▸ **Exercise details**
Copy the records verbatim from their first line up to and including the line with "halogenated (309, 747)", and stop there.

Start Data provided

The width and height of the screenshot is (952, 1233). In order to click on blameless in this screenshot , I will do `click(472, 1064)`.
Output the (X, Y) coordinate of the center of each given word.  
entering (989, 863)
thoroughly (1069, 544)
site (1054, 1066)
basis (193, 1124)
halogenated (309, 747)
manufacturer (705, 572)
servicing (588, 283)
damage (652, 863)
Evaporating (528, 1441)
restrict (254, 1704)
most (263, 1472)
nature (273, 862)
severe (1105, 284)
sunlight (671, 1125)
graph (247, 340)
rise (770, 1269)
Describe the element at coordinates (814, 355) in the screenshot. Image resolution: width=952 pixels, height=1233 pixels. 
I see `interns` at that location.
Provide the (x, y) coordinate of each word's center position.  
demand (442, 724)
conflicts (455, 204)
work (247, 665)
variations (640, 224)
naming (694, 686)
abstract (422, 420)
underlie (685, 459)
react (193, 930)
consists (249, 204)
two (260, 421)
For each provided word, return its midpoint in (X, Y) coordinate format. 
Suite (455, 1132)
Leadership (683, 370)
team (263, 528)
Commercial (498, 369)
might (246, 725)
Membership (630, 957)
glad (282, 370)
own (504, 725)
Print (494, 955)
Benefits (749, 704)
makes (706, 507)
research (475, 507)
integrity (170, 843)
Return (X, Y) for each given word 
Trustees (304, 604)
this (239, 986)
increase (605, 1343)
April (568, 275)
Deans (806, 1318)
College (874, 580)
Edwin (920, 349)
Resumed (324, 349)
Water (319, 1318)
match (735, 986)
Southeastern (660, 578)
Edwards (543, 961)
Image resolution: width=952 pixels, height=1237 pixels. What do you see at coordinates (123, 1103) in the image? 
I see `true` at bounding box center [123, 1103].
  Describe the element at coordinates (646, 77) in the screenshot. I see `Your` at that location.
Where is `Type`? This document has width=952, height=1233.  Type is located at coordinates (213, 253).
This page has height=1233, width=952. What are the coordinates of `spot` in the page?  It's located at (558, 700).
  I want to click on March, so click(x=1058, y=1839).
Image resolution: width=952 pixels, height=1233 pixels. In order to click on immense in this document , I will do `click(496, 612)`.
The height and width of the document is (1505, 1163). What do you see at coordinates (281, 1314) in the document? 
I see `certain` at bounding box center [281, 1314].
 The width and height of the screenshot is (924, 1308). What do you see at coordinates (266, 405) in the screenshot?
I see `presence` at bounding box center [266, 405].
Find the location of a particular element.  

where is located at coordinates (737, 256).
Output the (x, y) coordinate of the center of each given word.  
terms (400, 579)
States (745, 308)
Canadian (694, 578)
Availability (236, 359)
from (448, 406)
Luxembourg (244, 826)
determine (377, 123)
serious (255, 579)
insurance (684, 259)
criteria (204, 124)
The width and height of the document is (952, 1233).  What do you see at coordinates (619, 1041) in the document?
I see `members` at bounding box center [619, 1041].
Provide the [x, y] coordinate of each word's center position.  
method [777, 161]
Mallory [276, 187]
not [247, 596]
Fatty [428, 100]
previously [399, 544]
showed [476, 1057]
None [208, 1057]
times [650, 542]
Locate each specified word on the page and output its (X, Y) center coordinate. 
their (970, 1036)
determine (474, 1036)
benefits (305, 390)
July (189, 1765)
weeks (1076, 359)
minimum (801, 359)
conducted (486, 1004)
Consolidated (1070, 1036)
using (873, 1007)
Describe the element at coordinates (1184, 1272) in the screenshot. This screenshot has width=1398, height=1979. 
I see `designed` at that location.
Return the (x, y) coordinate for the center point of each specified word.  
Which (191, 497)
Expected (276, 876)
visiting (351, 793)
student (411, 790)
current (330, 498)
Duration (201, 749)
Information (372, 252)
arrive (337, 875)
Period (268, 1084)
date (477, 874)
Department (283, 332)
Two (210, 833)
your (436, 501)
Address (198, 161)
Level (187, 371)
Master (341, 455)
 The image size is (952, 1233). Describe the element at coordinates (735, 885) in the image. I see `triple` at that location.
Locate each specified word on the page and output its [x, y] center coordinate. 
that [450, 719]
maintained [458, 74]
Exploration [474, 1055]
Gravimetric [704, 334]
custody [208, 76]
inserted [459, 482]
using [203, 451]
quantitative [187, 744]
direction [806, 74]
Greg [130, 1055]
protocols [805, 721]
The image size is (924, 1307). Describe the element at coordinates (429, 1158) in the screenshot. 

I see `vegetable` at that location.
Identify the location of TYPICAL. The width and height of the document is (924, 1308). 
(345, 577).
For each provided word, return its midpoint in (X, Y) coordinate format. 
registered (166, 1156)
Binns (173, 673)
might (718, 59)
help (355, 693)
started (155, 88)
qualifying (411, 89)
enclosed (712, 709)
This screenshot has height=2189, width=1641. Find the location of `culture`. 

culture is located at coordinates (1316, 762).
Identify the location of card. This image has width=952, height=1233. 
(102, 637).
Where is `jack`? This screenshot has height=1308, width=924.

End Data provided

▸ **Answer for the task**
The width and height of the screenshot is (952, 1233). In order to click on blameless in this screenshot , I will do `click(472, 1064)`.
Output the (X, Y) coordinate of the center of each given word.  
entering (989, 863)
thoroughly (1069, 544)
site (1054, 1066)
basis (193, 1124)
halogenated (309, 747)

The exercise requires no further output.